Redoublant de sanglots, je l’ai imploré de ne pas me fouetter à la ceinture, jurant que j’allais bien travailler et bien me tenir en classe. Il me répondit que je leur avais déjà fait de telles promesses mais que la situation avait empiré car, outre mes mauvaises notes s’ajoutaient maintenant des soucis de discipline. J’étais sur une bien mauvaise pente.

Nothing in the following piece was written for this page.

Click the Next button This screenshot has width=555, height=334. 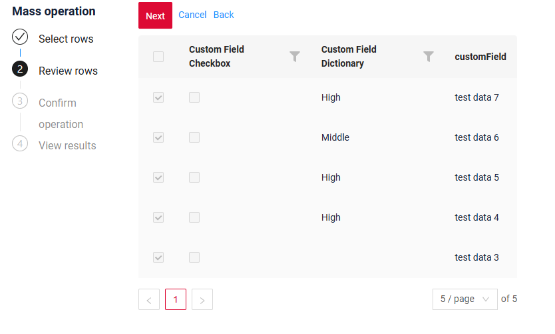(x=155, y=15)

Papa m’emmena au salon et me fit courber sur le dossier de la banquette, les fesses offertes, pour m’administrer la fouettée. Toute tremblante de peur, j’implorai Maman de venir à mon secours, mais elle resta de marbre. La première cinglée me fit sursauter et crier, me forçant à mettre mes mains en protection. Je me retournai pour dire à Papa que j’avais mal mais il m’empoigna pour me faire remettre en position, en m’annonçant que c’était loin d’être fini

Lee Warner

Chaque cinglée me faisait crier et je me retournais ou me mettais à genoux pour éviter le coup suivant. Je ne restais pas en place si bien que Maman dut m’immobiliser en enserrant fermement mes poignets. Buste plaqué contre le dossier de la banquette, bras tendus en avant, je me contorsionnais dans tous les sens et donnais des coups de pieds tant la douleur était intense.

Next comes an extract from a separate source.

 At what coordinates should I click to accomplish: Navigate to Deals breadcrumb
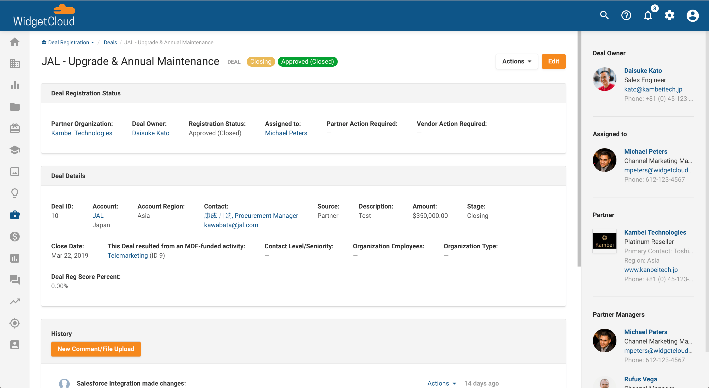(110, 42)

Maman avait bien du mal à me maintenir. Je la regardais d’un regard implorant entre chaque cinglée que je recevais. Malgré son absence de réactions, elle avait l’air assez peinée de me voir souffrir, mais sa poigne restait ferme. Secrètement j’espérais qu’elle intercéderait auprès de Papa pour abréger ma correction, mais elle n’en fit rien, le laissant seul juger du nombre de coups nécessaires pour me remettre sur le bon chemin.

Je pense qu’une petite douzaine de coups de ceinture suffirent à bien marquer mes fesses. Elles étaient en feu ! Lorsque Papa eut cessé de me fouetter, Maman relâcha sa prise et je m’écroulai en larmes, me massant les fesses tant elles me faisaient mal. J’ai pleuré tant et plus en promettant tout ce que Papa voulait. J’aurai pu promettre de décrocher la lune s’il me l’avait demandé… A cet instant, j’étais prête à dire oui à tout.

En terminant son sermon, il me prévint que je recevrais autant de fessées qu’il le jugerait utile et que si je leur rapportais de nouveau un carnet aussi médiocre, il me corrigerait plus sévèrement sans épargner mes cuisses comme il l’avait fait cette fois-ci, ce dont je pouvais m’estimer chanceuse.

Smallmew

Il m’envoya me doucher et m’ordonna de retourner ensuite dans ma chambre pour réviser. Je regagnai en pleurs la salle de bains, mes mains massant toujours mes fesses brûlantes. Là, en regardant mes fesses dans le miroir mural, je vis des marques écarlates et la peau boursouflée ici et là. Des rayures plus foncées montraient les endroits où le cuir avait cinglé le plus fort. Pour ma première fouettée, j’avais les fesses dans un « bel état » !

Maman vint me rejoindre et me dit que j’aurais pu éviter cette correction et que je ne devais m’en prendre qu’à moi-même. A ce moment-là, tout ce dont j’avais besoin, c’était d’un câlin apaisant et non pas d’un nouveau sermon. Elle m’aida simplement à me laver, savonnant mon corps et plus délicatement mes fesses endolories, se doutant qu’avec ce que je venais de recevoir, j’aurais eu du mal à le faire.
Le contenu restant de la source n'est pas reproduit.